- [TEXT PASSAGE]:
---+---

You are viewing a plain text version of this content. The canonical link for it is here.
Posted to issues@ozone.apache.org by "Bharat Viswanadham (Jira)" <ji...@apache.org> on 2020/11/19 22:44:00 UTC
[jira] [Resolved] (HDDS-4478) Large deletedKeyset slows down OM via listStatus

     [ https://issues.apache.org/jira/browse/HDDS-4478?page=com.atlassian.jira.plugin.system.issuetabpanels:all-tabpanel ]

Bharat Viswanadham resolved HDDS-4478.
--------------------------------------
    Fix Version/s: 1.1.0
       Resolution: Fixed

> Large deletedKeyset slows down OM via listStatus
> ------------------------------------------------
>
>                 Key: HDDS-4478
>                 URL: https://issues.apache.org/jira/browse/HDDS-4478
>             Project: Hadoop Distributed Data Store
>          Issue Type: Bug
>            Reporter: István Fajth
>            Assignee: István Fajth
>            Priority: Critical
>              Labels: pull-request-available
>             Fix For: 1.1.0
>
>
> During TPC-DS test runs with Hive backed by Ozone storage I noticed the following:
> As part of data generation we create tables, and with auto partitioning turned on, some of the tables have a couple thousand partitions created.
> This process involves a couple of renames of the different data files while MR containers are working on to create the data files, and move them into their final position.
> After this, when I start to run queries, certain parts of the query run work on to split the work for mappers, and in order to do this, they do listStatus calls, as I tracked down and understood the code, there is a recursive listing is happening, that filters out files on the client side. This means that for a table where we have 3K partitions, Hive issues 3K listsSatus calls on the partition directories.
> During this phase the query is stuck INITIALIZING containers and query phases for a long time, which gave me the possibility to take a couple of jstacks, and all of them has 5-10 threads with this particular stack trace:
> {code}
> "IPC Server handler 90 on 9862" #147 daemon prio=5 os_prio=0 tid=0x00007fec32dd7800 nid=0x19ac2 runnable [0x00007febe13d9000]
>    java.lang.Thread.State: RUNNABLE
>         at java.util.TreeMap.put(TreeMap.java:575)

---+---

- [DATA SEGMENT]:
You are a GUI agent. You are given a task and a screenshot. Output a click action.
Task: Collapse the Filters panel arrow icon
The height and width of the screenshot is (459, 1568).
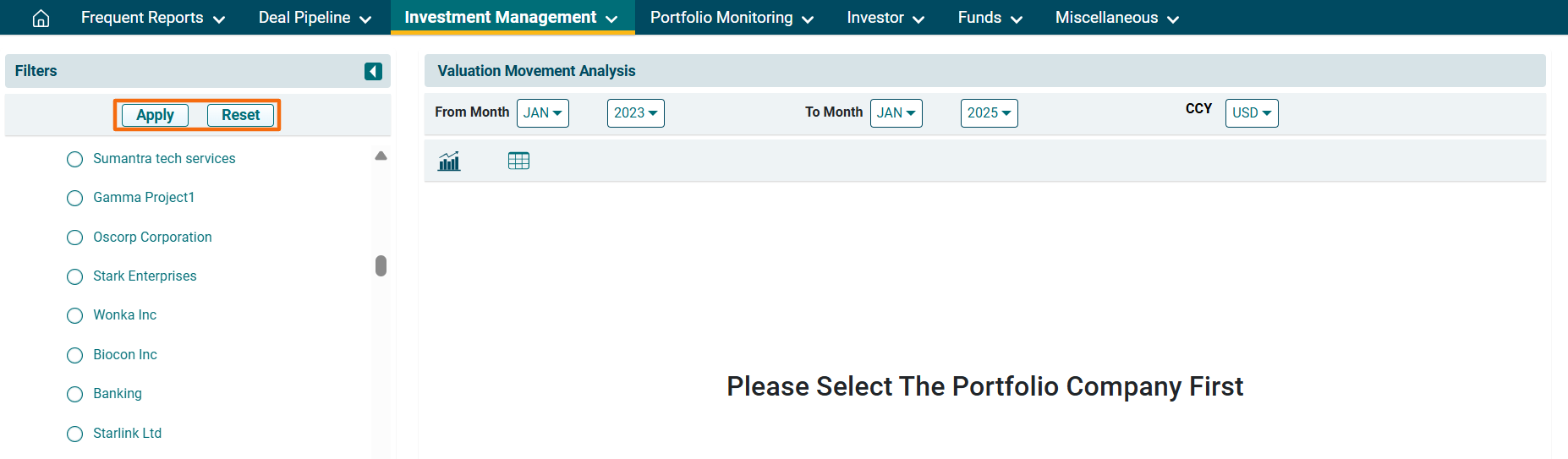[373, 71]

---+---

- [COMPLETE THE FOLLOWING]:
1. In the HDDS-4478 issue report, why does a table with 3K partitions lead Hive to make 3K listing calls? Answer in one to three sentences.
2. Retype the HDDS-4478 issue report from "You are viewing" up to and including "Viswanadham resolved HDDS-4478.".
3. What priority is assigned in the HDDS-4478 issue report?
The lines after the issue report come from a separate source.

- [WRITTEN ANSWERS]:
1. The listing is recursive, and filtering is done on the client side. As a result, Hive issues one listStatus call for each partition directory, so 3K partitions produce 3K calls.

2.
You are viewing a plain text version of this content. The canonical link for it is here.
Posted to issues@ozone.apache.org by "Bharat Viswanadham (Jira)" <ji...@apache.org> on 2020/11/19 22:44:00 UTC
[jira] [Resolved] (HDDS-4478) Large deletedKeyset slows down OM via listStatus

     [ https://issues.apache.org/jira/browse/HDDS-4478?page=com.atlassian.jira.plugin.system.issuetabpanels:all-tabpanel ]

Bharat Viswanadham resolved HDDS-4478.

3. Critical.